Eine versteckte, wildromantische Talschaft mit malerischen kleinen Dörfchen – das ist der Malcantone.

In der dritten Sendung entdeckt Nik Hartmann den Malcantone. Diese sanftgeschwungene Hügellandschaft reicht vom Luganersee bis zum Monte Lema. Dieser Punkt auf 1621 Metern über Meer ist das Wahrzeichen der Region. Die 360-Grad-Panoramaaussicht ist einmalig. An die Hügel der dichten Waldgebiete schmiegen sich 26 malerische kleine Dörfer.

Der Malcantone wird auch das Land der Kastanie genannt. Früher war es der Brotbaum der armen Tessiner Landbevölkerung. Dann gerieten die weit über 500 Jahre alten Bäume in Vergessenheit. Nik trifft den Baumpfleger Antonio a Marca, der vor 25 Jahren die Kastanienbäume aus dem Dornröschenschlaf geweckt hat.

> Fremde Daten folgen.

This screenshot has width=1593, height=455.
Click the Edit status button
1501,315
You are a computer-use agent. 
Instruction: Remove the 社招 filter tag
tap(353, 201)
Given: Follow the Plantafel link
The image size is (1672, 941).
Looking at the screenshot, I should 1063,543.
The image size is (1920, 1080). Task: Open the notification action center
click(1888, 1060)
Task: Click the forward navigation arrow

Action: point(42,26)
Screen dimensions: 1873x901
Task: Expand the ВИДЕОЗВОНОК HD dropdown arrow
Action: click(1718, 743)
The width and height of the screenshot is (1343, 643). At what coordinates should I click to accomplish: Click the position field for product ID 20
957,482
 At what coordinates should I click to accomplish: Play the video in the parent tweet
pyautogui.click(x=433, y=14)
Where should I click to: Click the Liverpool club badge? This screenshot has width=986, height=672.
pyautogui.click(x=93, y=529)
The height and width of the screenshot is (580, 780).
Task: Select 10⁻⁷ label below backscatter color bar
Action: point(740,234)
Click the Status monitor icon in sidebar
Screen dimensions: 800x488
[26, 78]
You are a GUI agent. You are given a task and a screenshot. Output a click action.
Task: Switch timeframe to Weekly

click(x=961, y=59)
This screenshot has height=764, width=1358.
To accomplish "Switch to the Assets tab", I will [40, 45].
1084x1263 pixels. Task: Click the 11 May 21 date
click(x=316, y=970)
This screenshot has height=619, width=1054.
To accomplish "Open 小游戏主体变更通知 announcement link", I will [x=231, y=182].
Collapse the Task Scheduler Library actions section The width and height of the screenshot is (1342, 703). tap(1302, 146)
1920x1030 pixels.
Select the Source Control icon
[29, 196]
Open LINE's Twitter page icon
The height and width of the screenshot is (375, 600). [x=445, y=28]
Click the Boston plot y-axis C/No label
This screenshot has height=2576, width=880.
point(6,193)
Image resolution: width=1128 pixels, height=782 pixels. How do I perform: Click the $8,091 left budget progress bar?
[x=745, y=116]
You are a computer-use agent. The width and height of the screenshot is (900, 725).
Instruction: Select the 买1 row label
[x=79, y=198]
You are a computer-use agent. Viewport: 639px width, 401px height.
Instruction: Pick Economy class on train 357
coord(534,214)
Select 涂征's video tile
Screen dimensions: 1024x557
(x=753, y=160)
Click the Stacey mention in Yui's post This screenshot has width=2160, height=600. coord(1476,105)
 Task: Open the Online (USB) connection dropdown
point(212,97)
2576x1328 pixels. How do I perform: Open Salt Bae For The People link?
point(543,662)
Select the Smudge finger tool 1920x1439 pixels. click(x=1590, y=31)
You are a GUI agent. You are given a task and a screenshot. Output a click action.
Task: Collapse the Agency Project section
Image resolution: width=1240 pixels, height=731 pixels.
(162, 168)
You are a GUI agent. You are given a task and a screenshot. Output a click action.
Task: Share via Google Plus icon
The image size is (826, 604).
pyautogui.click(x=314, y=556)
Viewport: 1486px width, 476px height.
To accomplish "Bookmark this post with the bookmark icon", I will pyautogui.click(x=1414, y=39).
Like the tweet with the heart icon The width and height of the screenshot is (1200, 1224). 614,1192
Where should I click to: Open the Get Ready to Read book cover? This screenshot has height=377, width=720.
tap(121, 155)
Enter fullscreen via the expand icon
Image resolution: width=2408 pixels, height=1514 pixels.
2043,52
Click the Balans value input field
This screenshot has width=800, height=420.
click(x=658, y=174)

Bei Astano begibt Nik sich auf die Spuren des Tessiner Goldrauschs. Er erkundet ein verschlungenes Goldbergwerk, eines der letzten der Schweiz. Auch goldig sind die Zwillingsschwestern Angela und Giannina Tenti. Im pittoresken Bergdörfchen Bediglioria fertigen die beiden märchenhafte Marionetten an.

Der wohl bekannteste Tessiner Wein ist der Merlot. Der Malcantone ist die Wiege des Schweizer Merlot. In Castelrotto degustiert Nik Hartmann den feinen Tropfen. Ausserdem besucht er in der Sonnenstube der Schweiz die Sternwarte auf dem Monte Lema. So nah hat er die Sonne noch nie gesehen.